Paths and Intersections: Exact Emulators for Planar Graphs
- Dr. Zihan Tan, University of Minnesota Twin Cities
- Time: 2025-11-13 16:00
- Host: Dr. Shaofeng Jiang
- Venue: Room 204, Courtyard No.5, Jingyuan
Abstract
We study vertex sparsification for preserving distances in planar graphs. Given an edge-weighted planar graph with k terminals, the goal is to construct an emulator, which is a smaller edge-weighted planar graph that contains the terminals and exactly preserves the pairwise distances between them. We construct exact planar emulators of size O(f^2k^2) in the setting where terminals lie on f faces in the planar embedding of the input graph. Our result generalizes and interpolates between the previous results of Chang and Ophelders and Goranci, Henzinger, and Peng which is an O(k^2) bound in the setting where all terminals lie on a single face (i.e., f=1), and the result of Krauthgamer, Nguyen, and Zondiner, which is an O(k^4) bound for the general case (i.e., f=k). Our construction follows a recent new way of analyzing graph structures, by viewing graphs as paths and their intersections, which we believe is of independent interest. This talk is based on joint work with George Li and Tianyi Zhang.
Biography
Zihan Tan is an assistant professor at Department of Computer Science and Engineering of University of Minnesota Twin Cities.
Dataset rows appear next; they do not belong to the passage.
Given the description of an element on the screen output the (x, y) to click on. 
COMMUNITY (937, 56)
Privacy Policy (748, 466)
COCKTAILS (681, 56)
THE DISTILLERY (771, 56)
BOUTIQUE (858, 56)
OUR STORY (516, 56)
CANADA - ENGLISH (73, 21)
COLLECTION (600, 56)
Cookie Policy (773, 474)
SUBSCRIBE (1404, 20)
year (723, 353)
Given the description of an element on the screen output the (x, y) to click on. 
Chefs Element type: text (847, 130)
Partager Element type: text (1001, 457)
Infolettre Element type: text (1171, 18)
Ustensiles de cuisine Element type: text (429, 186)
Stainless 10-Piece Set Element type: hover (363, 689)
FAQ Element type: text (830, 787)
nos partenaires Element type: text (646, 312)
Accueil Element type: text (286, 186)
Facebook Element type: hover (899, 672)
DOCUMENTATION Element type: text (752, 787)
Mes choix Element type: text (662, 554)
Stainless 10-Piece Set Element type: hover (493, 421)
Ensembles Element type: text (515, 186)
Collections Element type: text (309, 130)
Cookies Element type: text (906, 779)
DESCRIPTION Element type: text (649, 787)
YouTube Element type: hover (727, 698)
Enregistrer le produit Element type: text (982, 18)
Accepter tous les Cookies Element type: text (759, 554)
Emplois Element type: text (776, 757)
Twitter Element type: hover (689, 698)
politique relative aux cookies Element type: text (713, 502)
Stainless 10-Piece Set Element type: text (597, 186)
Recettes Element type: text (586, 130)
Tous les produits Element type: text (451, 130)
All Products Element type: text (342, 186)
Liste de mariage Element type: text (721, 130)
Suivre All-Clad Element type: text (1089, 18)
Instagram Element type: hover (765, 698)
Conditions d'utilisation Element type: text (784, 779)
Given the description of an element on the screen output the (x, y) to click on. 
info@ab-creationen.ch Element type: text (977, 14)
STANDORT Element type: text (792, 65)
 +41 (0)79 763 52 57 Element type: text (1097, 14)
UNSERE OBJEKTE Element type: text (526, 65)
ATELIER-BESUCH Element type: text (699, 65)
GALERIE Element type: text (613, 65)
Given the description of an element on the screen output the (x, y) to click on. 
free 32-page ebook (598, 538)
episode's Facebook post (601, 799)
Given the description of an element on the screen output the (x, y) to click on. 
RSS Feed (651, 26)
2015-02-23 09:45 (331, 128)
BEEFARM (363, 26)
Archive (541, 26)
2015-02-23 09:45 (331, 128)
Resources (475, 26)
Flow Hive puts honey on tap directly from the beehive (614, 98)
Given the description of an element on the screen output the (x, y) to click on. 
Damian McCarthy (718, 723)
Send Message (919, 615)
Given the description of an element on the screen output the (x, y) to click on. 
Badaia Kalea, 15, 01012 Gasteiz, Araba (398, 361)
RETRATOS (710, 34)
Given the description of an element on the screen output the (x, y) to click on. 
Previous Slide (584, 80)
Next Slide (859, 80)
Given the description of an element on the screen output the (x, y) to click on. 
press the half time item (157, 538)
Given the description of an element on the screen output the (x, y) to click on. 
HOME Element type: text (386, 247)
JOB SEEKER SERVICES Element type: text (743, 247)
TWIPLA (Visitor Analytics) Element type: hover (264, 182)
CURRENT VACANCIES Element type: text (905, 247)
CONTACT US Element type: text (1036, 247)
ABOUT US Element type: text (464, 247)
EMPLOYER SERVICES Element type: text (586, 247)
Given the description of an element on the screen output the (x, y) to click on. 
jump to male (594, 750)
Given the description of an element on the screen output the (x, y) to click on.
Before joining UMN, he spent a year as an assistant professor at Computer Science Department at Rutgers University. Prior to that, he obtained his PhD from University of Chicago and spent two years as a postdoc at DIMACS (Center of Discrete Math and Computer Science) at Rutgers University. He is broadly interested in theoretical computer science. Currently his research focuses on graph theory and graph algorithms.